13 Avril 2026
Le beffroi de Bruges est l’un des symboles les plus puissants de la ville, à la fois monument civique, tour de surveillance et affirmation de l’autonomie urbaine au Moyen Âge.
Édifié à partir du XIIIᵉ siècle sur la Grand-Place, il s’élève au-dessus des anciennes halles aux draps, cœur économique de Bruges, alors grande puissance commerciale européenne.
Une première tour en bois est mentionnée vers 1240, rapidement remplacée par une construction en pierre après un incendie dévastateur en 1280. Le bâtiment est ensuite agrandi et transformé jusqu’au XVe siècle, au rythme de la prospérité de la ville.
Le beffroi n’est pas un édifice religieux, mais un monument civil : il incarne les libertés communales. On y conservait les chartes, le trésor et les archives de la ville, symboles concrets de son autonomie. Il servait aussi de tour de guet, permettant de repérer les incendies, et de clocher urbain : ses cloches rythmaient la vie quotidienne, annonçant le travail, les fêtes ou les dangers.
Architecturalement, le beffroi est un remarquable exemple de gothique en brique, typique des villes du nord de l’Europe. Sa structure est composée d’une base massive quadrangulaire, surmontée d’une élégante tour octogonale ajoutée à la fin du XVe siècle, dans un style gothique brabançon plus raffiné. Des tourelles d’angle, des pinacles et des arcs-boutants accentuent son élancement vertical.
À l’origine coiffé d’une haute flèche en bois, le beffroi a été plusieurs fois ravagé par les incendies (notamment en 1493 et 1741).
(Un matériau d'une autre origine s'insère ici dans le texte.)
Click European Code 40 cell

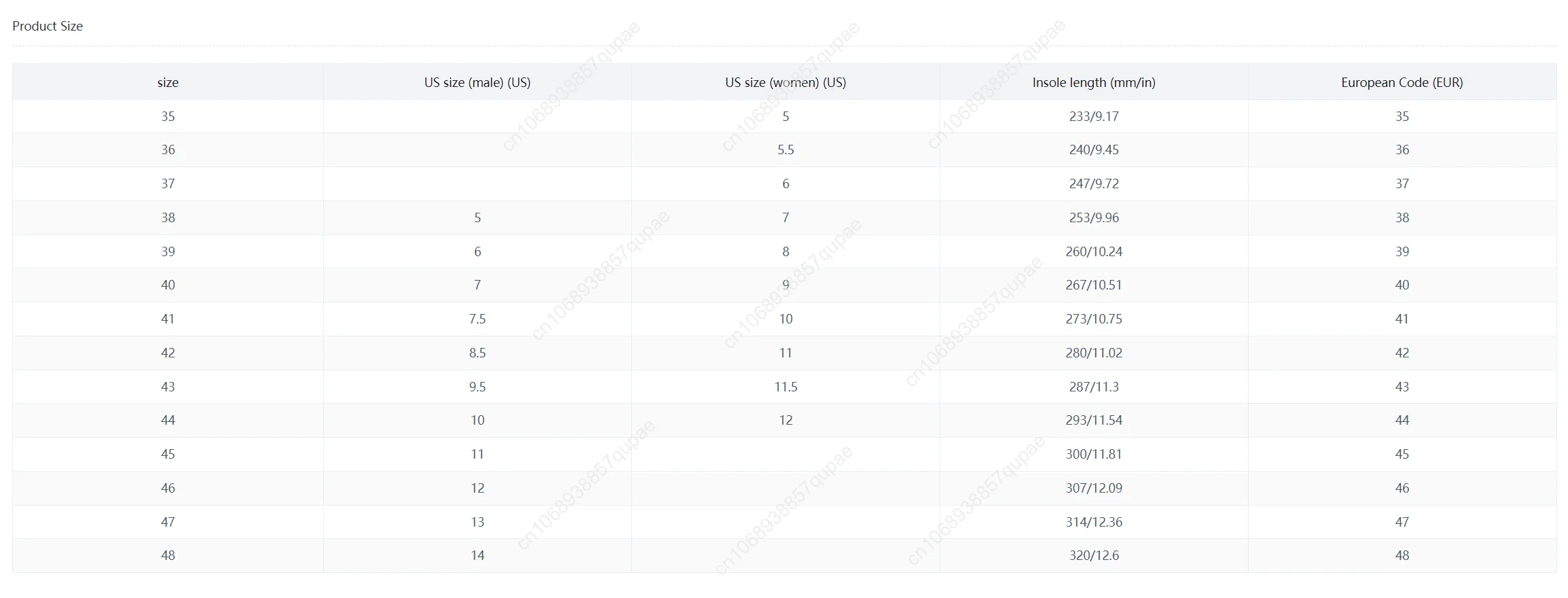click(x=1402, y=285)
Après ces destructions, la flèche ne sera jamais reconstruite, donnant à la tour sa silhouette actuelle, plus sobre et légèrement tronquée.
Haut de 83 mètres et légèrement incliné, le beffroi domine encore aujourd’hui Bruges, accessible par un escalier de 366 marches. Son carillon de 47 cloches, toujours en activité, perpétue une tradition musicale plusieurs fois centenaire.